5/18/2013 9:55 P.M. ET
Hellickson sets bittersweet mark in Friday's win
By Bill Chastain / MLB.com
BALTIMORE -- Jeremy Hellickson tied a club record Friday night for most runs allowed in a win, when he yielded eight in 7 2/3 innings in the Rays' 12-10 win over the Orioles.
The right-hander tied the mark of Victor Zambrano, who beat the Red Sox, 15-9, at Fenway Park on July 24, 2003.
It was also the most earned runs allowed by a Major League pitcher in a win since Andy Pettitte of the Yankees surrendered eight in an 11-10 win at Baltimore on Sept. 29, 2007.
According to the Elias Sports Bureau, the last time a Major League starting pitcher went seven or more innings, allowed eight earned runs or more and still picked up a win was Britt Burns of the Chicago White Sox on July 13, 1985. Burns went all the way in a 10-8 win at Baltimore.
"It's probably my ugliest win," Hellickson said.
Molina exits game with hamstring injury
BALTIMORE -- Jose Molina left Saturday's game vs. the Orioles due to a tight left hamstring.
The Rays catcher said he was fine after the game, and he does not expect to miss any time.
When Molina hit his second double of the game, he pulled into second base without sliding and still managed to avoid the tag. Moments later, Jose Lobaton was sent in to pinch run for Molina.
Ramos 'getting comfortable' as Rays' long-relief man
BALTIMORE -- Cesar Ramos was impressive while appearing in four of the Rays' 10 games during the last homestand after pitching in only three of the previous 17 games.
"[Ramos has] been good. He's been really good," Rays manager Joe Maddon said. "... Very aggressive in the zone, really a good sinking movement on the fastball. Excellent slow curveball. He's been pitching really well. [It looks like] he feels very comfortable."
Ramos also said that he's "getting comfortable."
"That's helped me relax a little more when I set," Ramos said. "I think I was being a little too tense and that was causing me to be inconsistent. And now when I set, I just relax my shoulders a little bit more and good things have been happening."
There isn't a lot of glory in being a team's long man out of the bullpen, but Ramos has been heroic lately. He threw 2 1/3 innings of perfect relief on May 11 in a win over the Padres and on Wednesday against the Red Sox he pitched three scoreless innings, a high watermark for any Rays reliever this season. The latter appearance helped save the bullpen, which might go unnoticed by some fans, but not the rest of the bullpen.
"Most of the people don't see that," Joel Peralta said. "Most of the people see the back of the bullpen. [Jake] McGee, [Fernando] Rodney and Peralta.

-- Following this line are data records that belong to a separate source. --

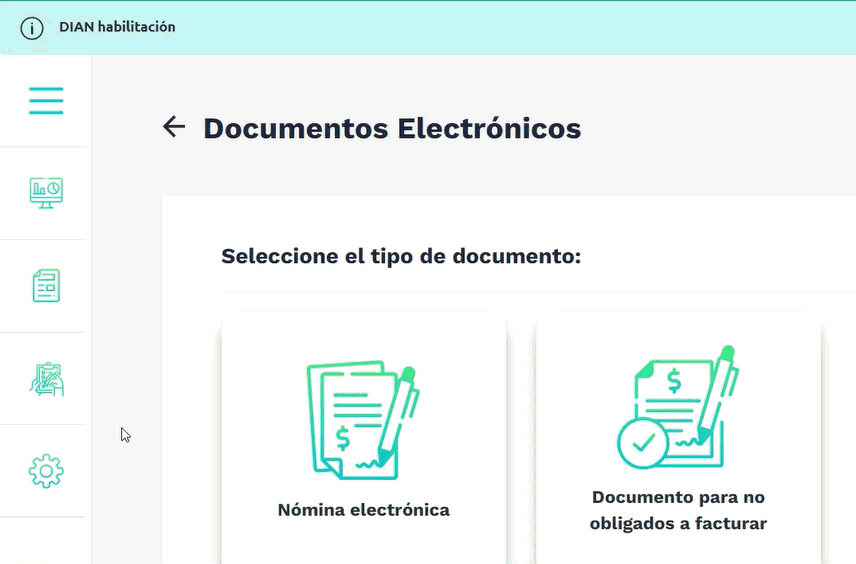The width and height of the screenshot is (856, 564).
Task: Click the green checkmark badge on document icon
Action: coord(643,443)
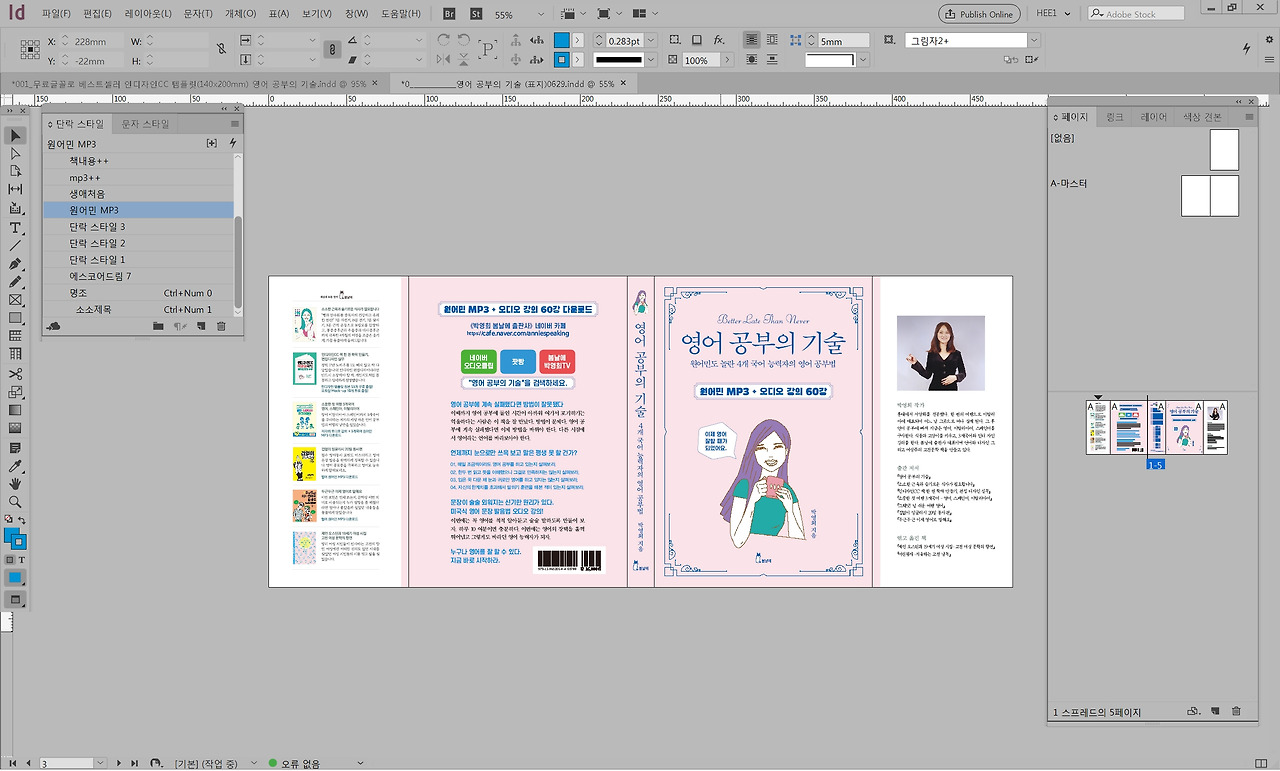The width and height of the screenshot is (1280, 771).
Task: Click the Publish Online button
Action: [x=977, y=13]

People don't understand that everybody is important in the bullpen. ... What they do is valuable to the team and to us in the bullpen."
Because Ramos has been so impressive, Maddon has been asked on occasion if Ramos could be used in a more significant role when he sees work in moments where the game is on the line.
"Everybody has different roles," Maddon said. "He has fulfilled his role. ... To put him in in the latter part of the game, that may occur when it's needed, but right now [long relief is] the role he's needed in, and he's done a great job with it so far."
Ramos is fine with the idea of continuing in his current role.
"I just like any assignment," Ramos said. "Any time you go in the game, you want to put up a zero. And when I go into the game, that's just my mindset even if it's just one hitter, or an inning, two innings, three innings, five innings. Whatever. I just want to put up a zero every time I'm out there and get everybody out.
"You take what you get. We have a lot of great arms and they have their roles, and they just keep going. It's fun watching them go at it in those high-level situations. Time will come when it does. But for now, my time's been with what's going on and I'm happy with it."
• Tampa Bay is in Baltimore the day of the Preakness Stakes on Saturday for the fourth time in club history and the first since 2003. Entering Saturday's contest, the Rays held a 2-1 advantage against the Orioles on the day of the big horse race. The Rays won in 1998 and '03 when Real Quiet and Funny Cide won, respectively, and they lost when War Emblem won in '02.
• According to the Elias Sports Bureau, Friday night's 12-10 Rays win was the first game in the Major Leagues this season when each team scored 10 or more runs. It was the first 12-10 win in Rays history.
• Former Rays shortstop Reid Brignac went from the Rockies to the Yankees for cash on Saturday. Maddon said he was happy for Brignac, and he added that he thought he would be able to handle New York since he's familiar with playing in the American League East from his days with the Rays.
• Peralta retired the side in order in the ninth inning of Friday night's Rays win over the Orioles. He did so by facing the 3-4-5 hitters in the Orioles' lineup. In his Rays career (2011-13), he has faced the opponents' 3-4-5 batters more than any other spots in the order, and he has held them to a .189 average.
Bill Chastain is a reporter for MLB.com. This story was not subject to the approval of Major League Baseball or its clubs.